A decorated female NYPD sergeant specializing in domestic violence cases has filed an unusual defamation lawsuit against a lieutenant for falsely accusing her in his own legal filing of having an affair with a superior, court records show.
Detective Sgt. Christina Ortiz, an 18-year veteran, was honored in 2022 by police brass for protecting an elderly woman who was being fleeced by a menacing con man and for solving a brother-on-brother stabbing.
But since Feb. 15, she’s been forced to counter allegations in a discrimination complaint against the city filed by Lt. Emelio Rodriques and reported in a press release posted by his lawyer and in media outlets.
In his complaint which involves the 34th Precinct in Washington Heights, Rodrigues accused Ortiz of having an affair with Lt. Michael DiSanto.
In her lawsuit, Ortiz contends Rodriques discriminated against female cops in the precinct and falsely accused her because he has his own ax to grind with the NYPD.
“It’s been devastating,” the married mom of three said. “I have to defend myself on something that’s a lie. It has affected my pension, my position, and my image on this job, and anything after this job.”
Ortiz, whose husband is also an NYPD sergeant, says she hasn’t even seen or worked with Rodriques since February 2024 when she transferred to the Internal Affairs Bureau, she alleges, to get away from Rodriques.
One day after she saw his claims, she was so angry she sat down and wrote a 2,252-word complaint against Rodriques and filed it with the NYPD.
“These allegations have no basis to them nor are they true,” she wrote. “I have been publicly humiliated by this man for no reason. I hope that in some way this wrong can be made right.”
A lawsuit for defamation — or a false statement that is published that causes harm — filed by one cop against another cop is so rare that neither Ortiz’s lawyer John Scola nor other attorneys who represent cops could recall another instance.
Scola’s suit alleges “defamation per se,” meaning the statement was so inherently harmful the plaintiff does not need to prove damages. The legal term covers four areas, and Scola says Rodriques’ complaint violates two — falsely accusing someone of sexual misconduct and falsely saying something harmful to a person’s job.
“When a supervisor weaponizes discrimination complaints to cover their own failures, the real victims within the NYPD suffer,” Scola said.
The city is also a defendant in the case for retaliation and creating a hostile work environment.
Rodriques’ lawyer Eric Sanders said in a statement his client “unequivocally stands by his allegations.”
“This is nothing more than a legally baseless attempt to intimidate and silence a whistleblower who dared to challenge the status quo,” he said, adding he will seek legal remedies against Ortiz and her lawyer.
Scola countered, “The only person weaponizing the justice system in this case is Lt. Rodriques. Neither Sergeant Ortiz nor I take his hollow threats, or those of his counsel, seriously.”

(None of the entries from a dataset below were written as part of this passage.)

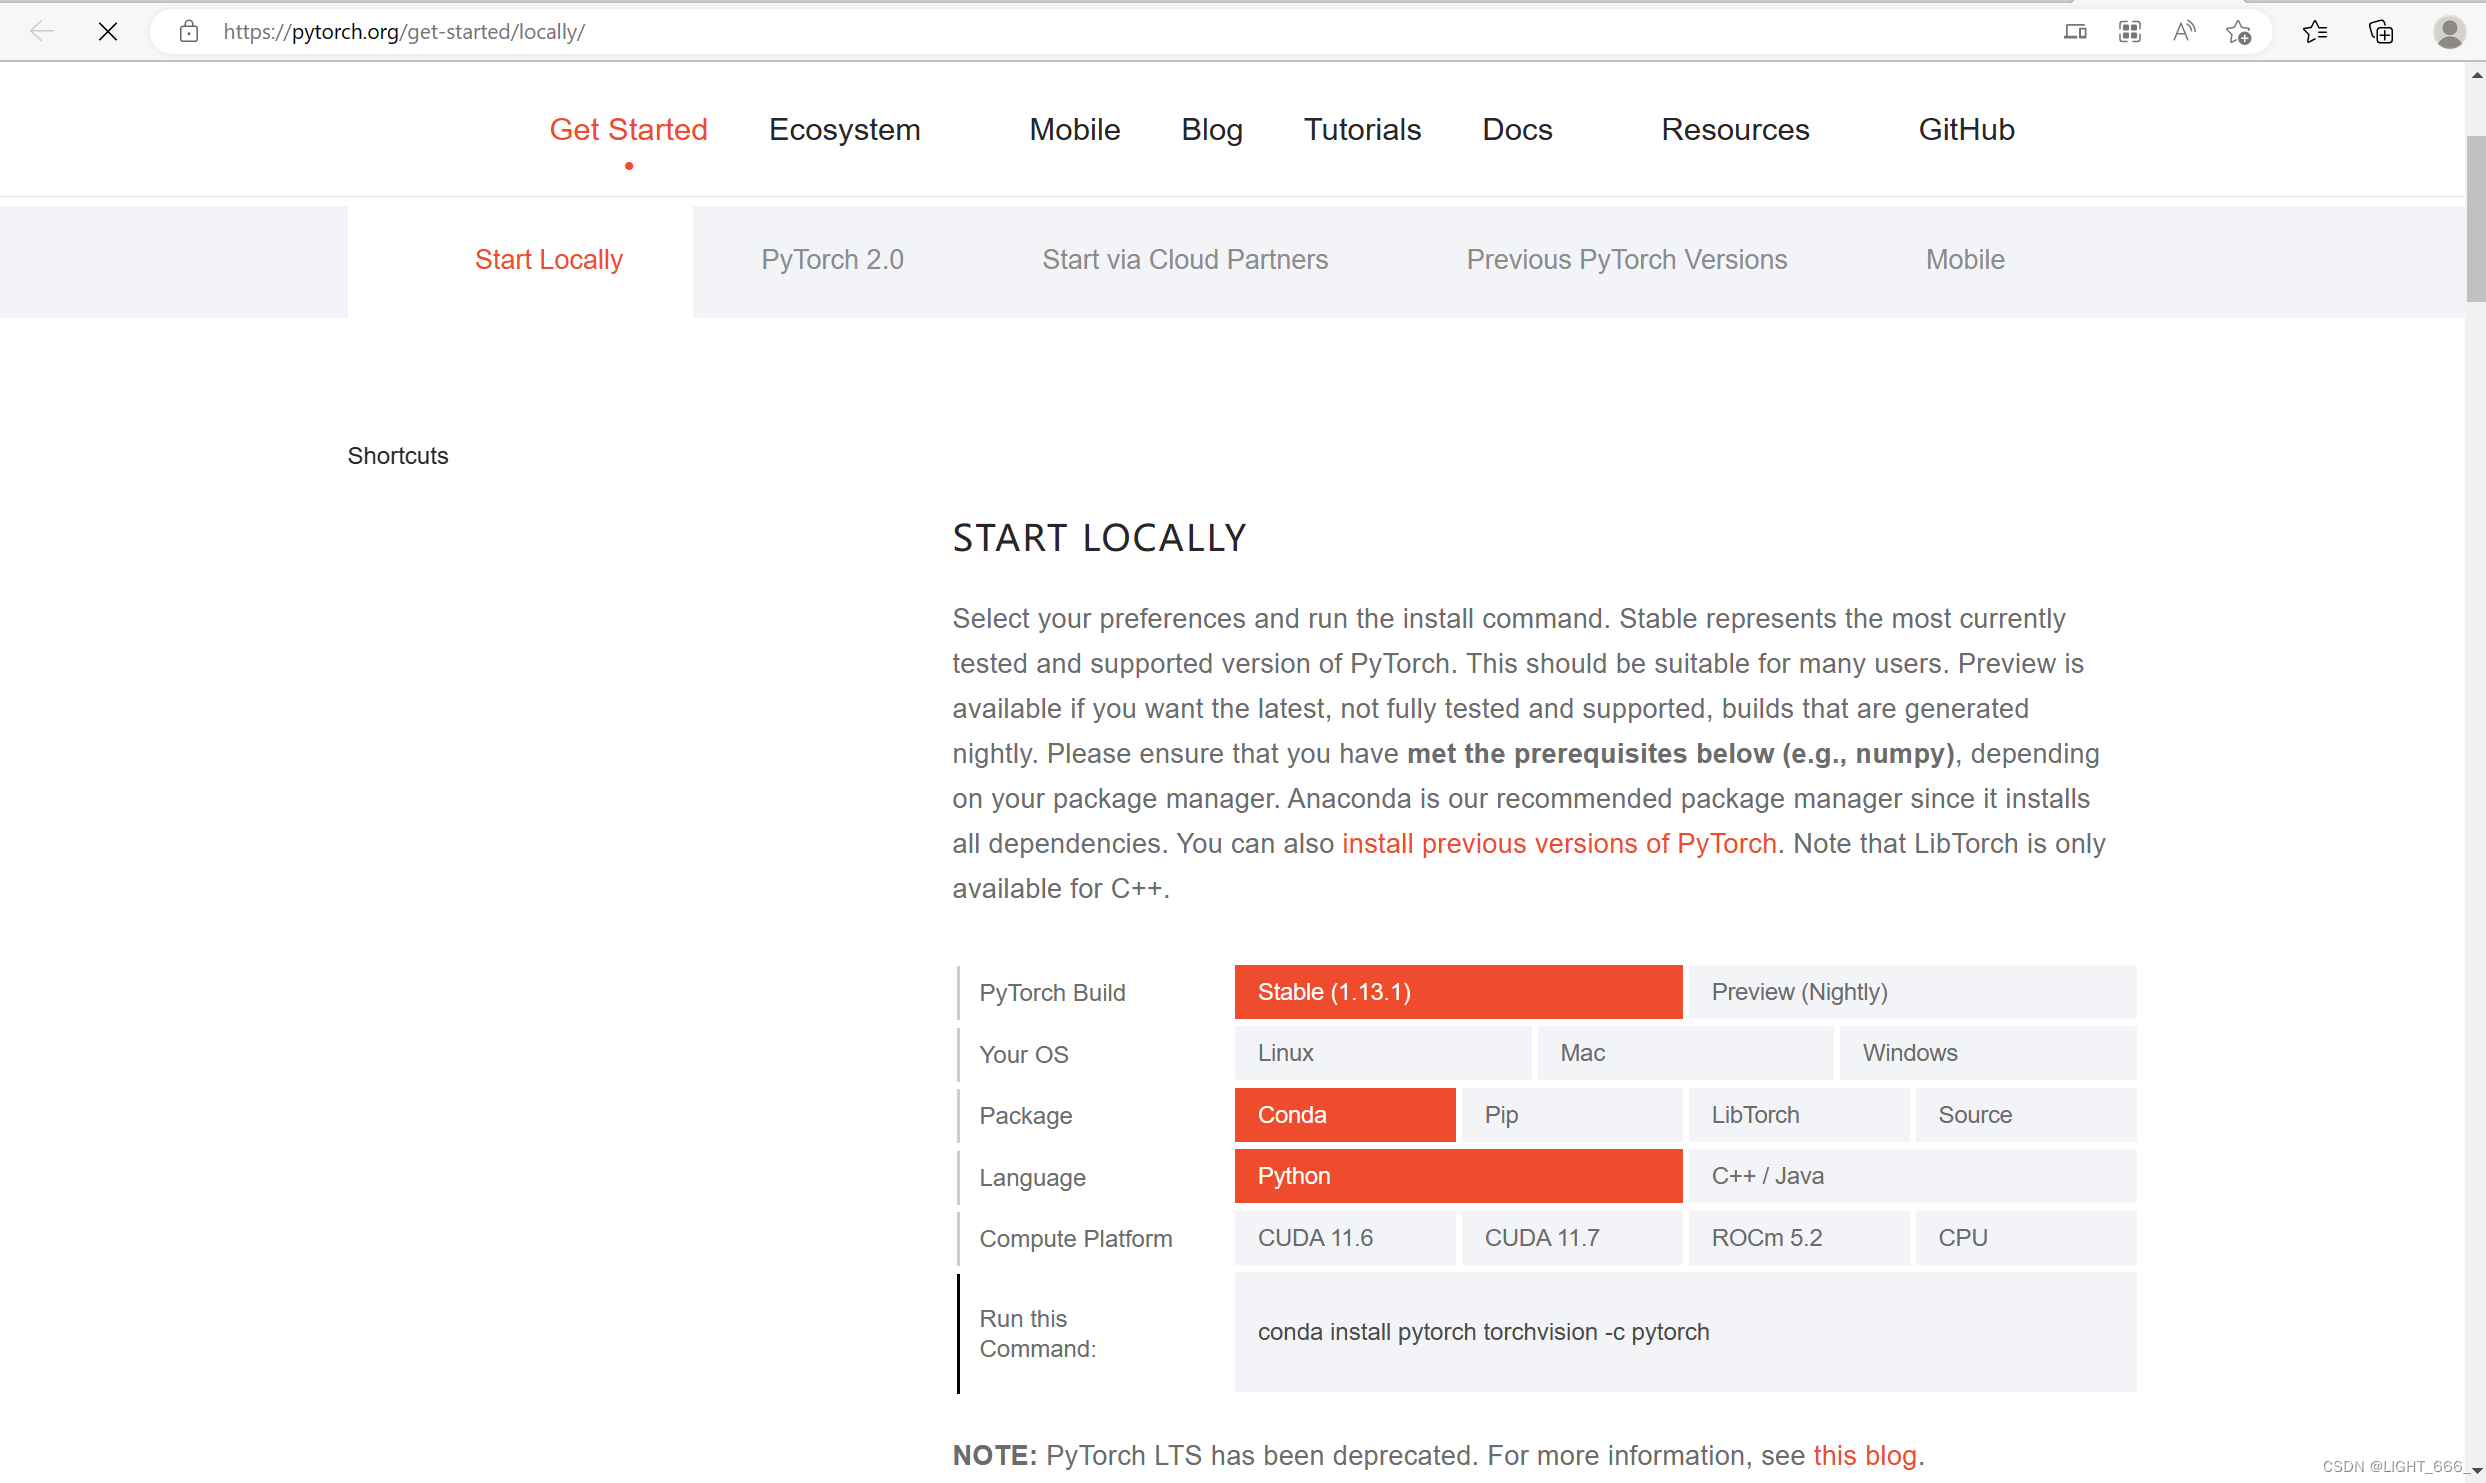
Task: Open Previous PyTorch Versions tab
Action: tap(1626, 260)
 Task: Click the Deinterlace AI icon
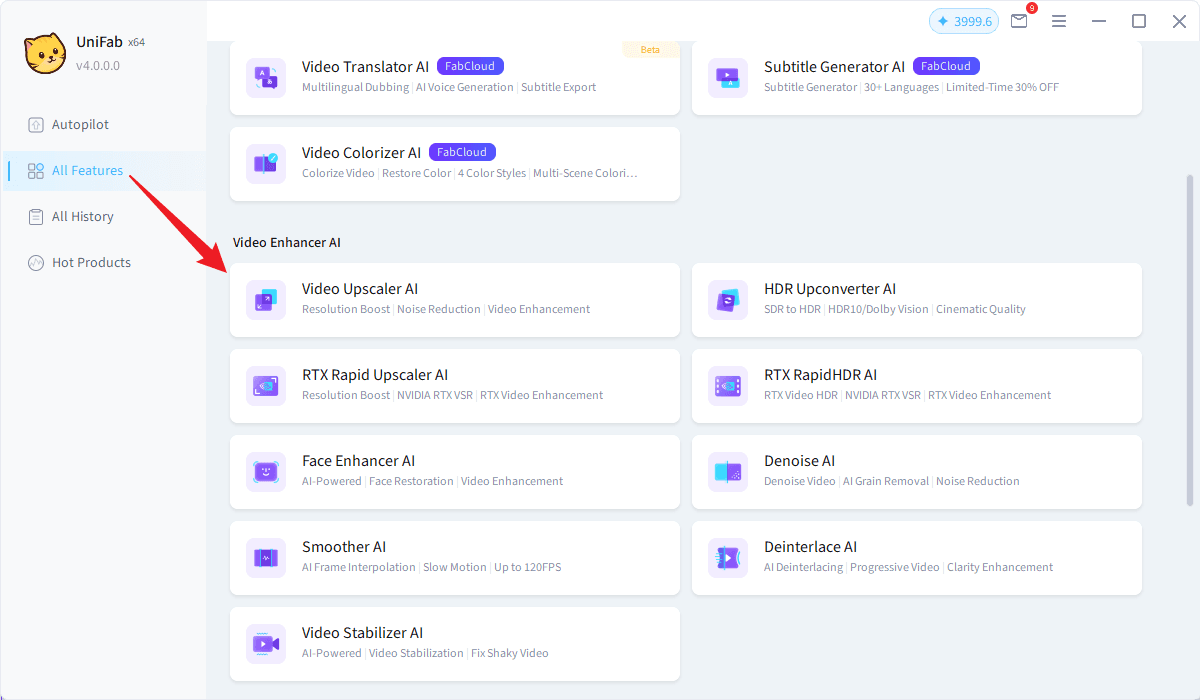(x=728, y=558)
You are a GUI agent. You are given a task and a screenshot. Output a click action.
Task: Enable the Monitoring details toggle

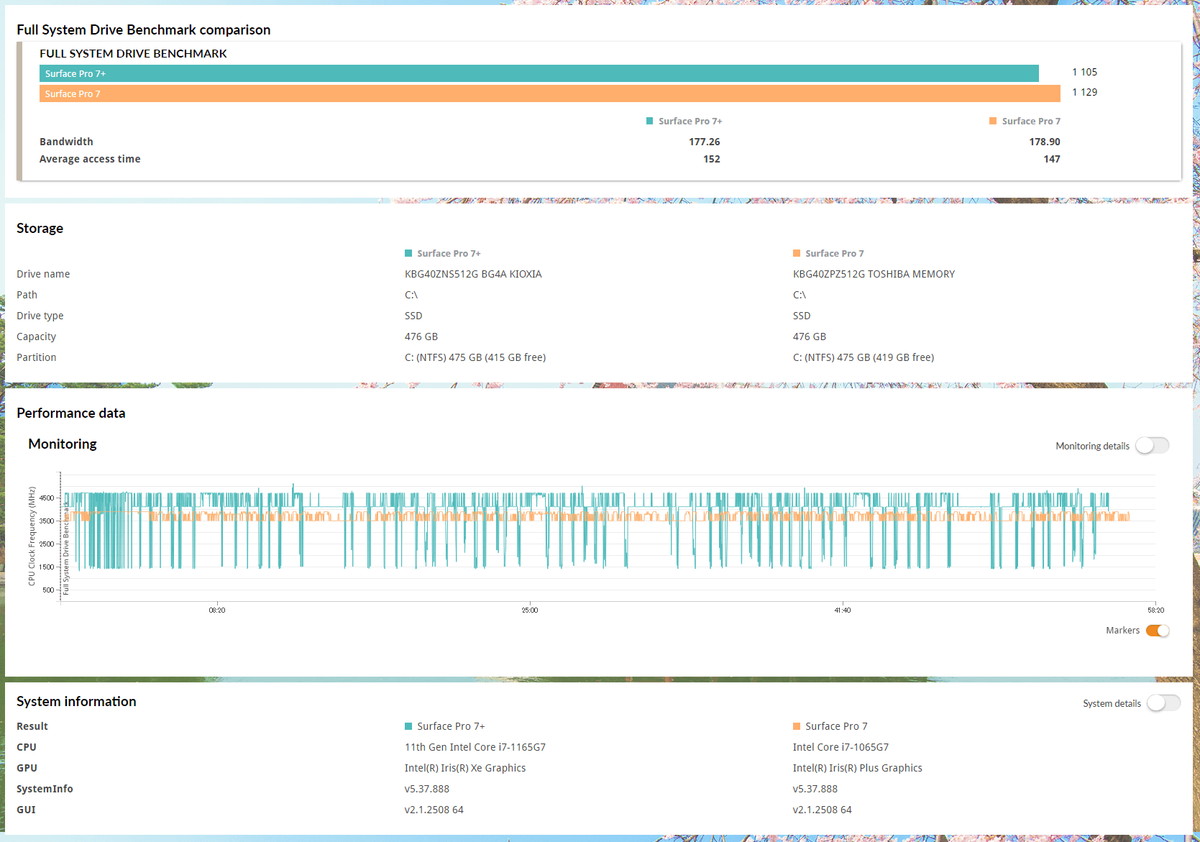[1152, 446]
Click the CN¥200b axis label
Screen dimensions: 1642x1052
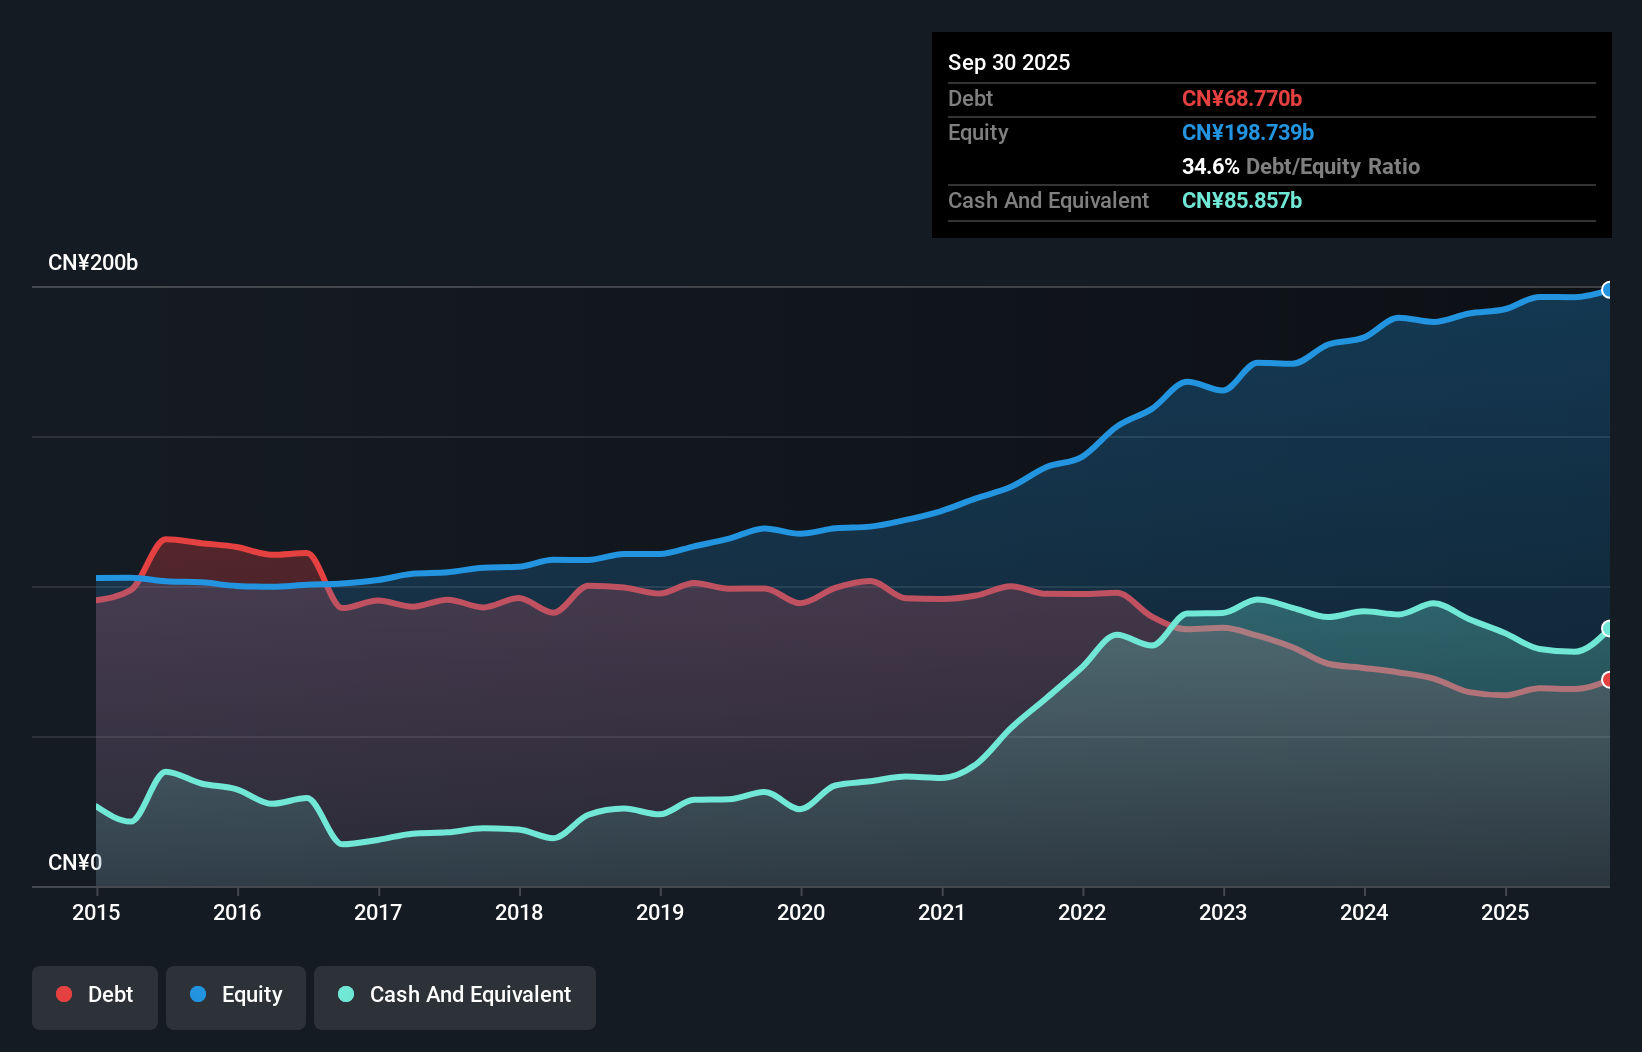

Rodriques, a 23-year veteran, arrived at the 34 in January 2023. In 2011, Rodriques lost 35 vacation days for failing to respond to radio runs involving weapons, and failing to supervise his cops, records show.
Tension soon developed between Ortiz and Rodriques over his treatment of female cops, according to her complaint.
The suit alleges Rodriques began assigning overtime to a pregnant sergeant who needed to work day tours so she could be home in the evenings.
He ordered another female cop to work overtime, even though she needed a stable schedule as a single mother with a 9-year-old son, the lawsuit claims. When Ortiz complained, he allegedly said, “I do not give a s–t.”
In June 2023, he tried to change Ortiz’s tour and later tried to cut her overtime, she alleges.
Women are “to be seen and not heard,” he told her at one point, the suit claims.
In both cases, she complained to Lt. Michael DiSanto and the order was overridden, according to the complaint.
The lawsuit alleges Rodriques then started false rumors that Ortiz and DiSanto were romantically involved and also that she was a lesbian.
In early 2024, Ortiz decided to accept a transfer to Internal Affairs to get away from Rodriques, the lawsuit claims. The move cost her roughly $40,000 to $60,000 a month in overtime because IAB overtime is capped, the suit said.
“Sgt. Ortiz faced such relentless harassment from Lt. Rodriques that she had no choice but to leave her position in the 34, forfeiting hundreds of thousands of dollars in income just to escape,” Scola said.
The move also meant her pension would be reduced, the suit estimates, by $30,000 a year or $1.1 million across her lifetime.
“I find it unjust and disturbing that the NYPD would keep a man, who has had multiple complaints in every precinct he’s ever worked in, where he’s constantly harassing and belittling women,” she wrote.
Ortiz expects to be interviewed by Internal Affairs, which is conducting an investigation. Rodriques was transferred out of the 34 in August to the Manhattan Court Section.